▶ [TEXT BLOCK]
Government of India says that because Maharajah signed the Instrument of Accession (IOA) on October 26, 1947, so the accession of Kashmir to India is final.


Let us try to examine the claim on GOI in a logical manner.


First, as we know it now that thousands of Kashmiris from Poonch area whose capitol is Rawalakot in Azad Kashmir were serving in the army of maharajah. They revolted against Maharajah on October 23, 1947. The two days later, under the leadership of Major Khurshid Anwar, they broke all roadblocks on October 25, 1947, that were set by the army of Maharajah so that no one can reach Srinagar from Rawalpindi, Pakistan. They were able to cross Kohala bridge and killed Brigadier Rajendr Singh of Maharajah’s army who was assigned to block any invasion from Poonch. The killing of brigadier Rajender Singh sent shock waves to Maharajah and his army. Maharajah’s army surrendered.  Maharajah abandoned Kashmir and left for Jammu in the morning of October 26 along with more than 100 truck loaded belongings, including gold, jewelry, diamond, etc. The weather was not cooperating and the road from Srinagar to Jammu was very bad. He stayed overnight at Patni Top Dak Bungalow which is 70 miles away from Jammu. Maharajah reached Jammu in the afternoon of October 27. So, the Maharaja signing the IOA on October 26 in Jammu as suggested by GOI was not possible.


Second, VP Menon, ‘Secretary to the Government of India in the Ministry of States, writes in his book, ‘The Story of the integration of Indian states,’ pages 399-400 that he along with Mehr Chand Mahajan, Deputy PM of Kashmir went up by air to Jammu on October 26 where Maharajah signed IOA. Then he returned New Delhi in the afternoon on October 26. Mehr Chand Mahajan in his book, “Looking Back’ says that he never visited Jammu on October 26. The records of British High Commission in New Delhi relates that on October 26 VP Menon attended Defense Committee meeting at 10.00 a.m. VP Menon went to airport on October 26 at 3.45 p.m. to go to Jammu, but the flight did not take off because there were no night landing facilities at Srinagar airport. VP Menon went directly to meet with Alexander Symon, British High Commissioner at 5.00 p.m. The account of British High Commission related that VP Menon never left New Delhi on October 26. So, the account that Maharajah signed IOA on October 26 is not correct.


Third, Andrew Whitehead, BBC correspondent for 35 years says that he wanted to have a copy of IOC, but he was denied access to this document on the ground that it was “classified”


Fourth British Scholar, Alistair Lamb “Birth of a Tragedy” has convincingly demonstrated that the Instrument of Accession was as bogus document. An original has never been found, and there is no plausible explanation for a disappearance if an original had ever existed. He says that when he approached the GOI to see the original copy, they told him that it was stolen.



  1. Kashmiri is the issue of fundamentalism. Wrong.

▶ [DATA SEGMENT]
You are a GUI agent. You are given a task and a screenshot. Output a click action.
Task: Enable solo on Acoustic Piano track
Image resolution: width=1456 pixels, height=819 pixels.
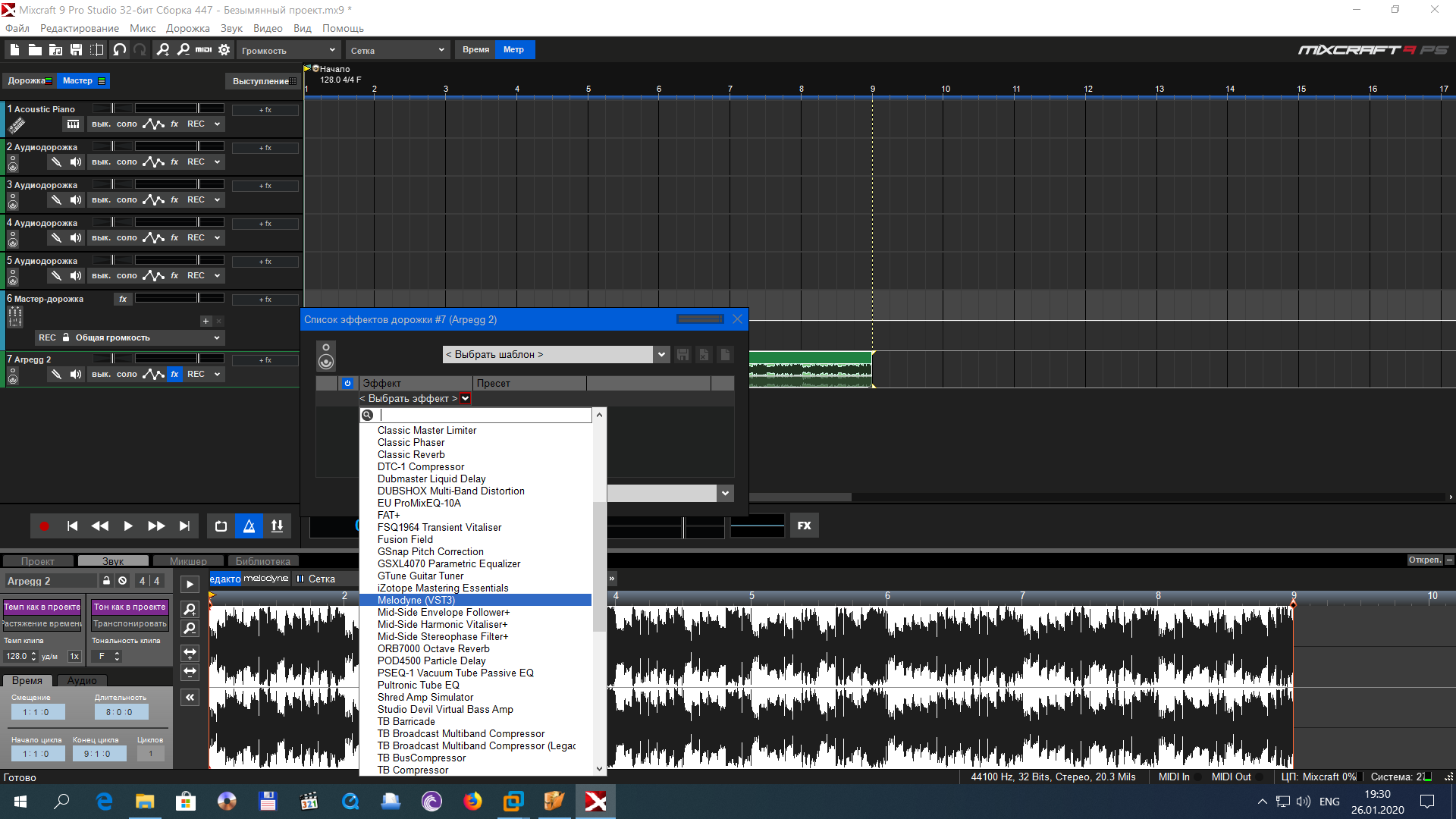[x=127, y=124]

▶ [TASK BRIEF]
Go on with the Kashmir accession text above, starting right after its last sentence.

▶ [RESULT]
The term fundamentalism is quite inapplicable to the Kashmiri society. Kashmir has remained the symbol of communal harmony for centuries. It has a long tradition of moderation and non-violence. The traditional hallmark of Kashmir has been religious pluralism, amity and an aversion to the doctrinaire. Its culture cannot and does not generate extremism or fundamentalism.  Its four major religious groups - Islam, Hinduism, Sikhism, and Buddhism - live in neighborhoods together; they work together; they socialize together; they celebrate and mourn together; they are a model of religious harmony and ecumenism. And their adherents have not been segregated into residential ghettos.


A person no less important than Mahatma Gandhi has eloquently elucidated these sentiments in 1947, “While the rest of the country burns in communal fire, I see a shining ‘Ray of Hope’ in Kashmir only.”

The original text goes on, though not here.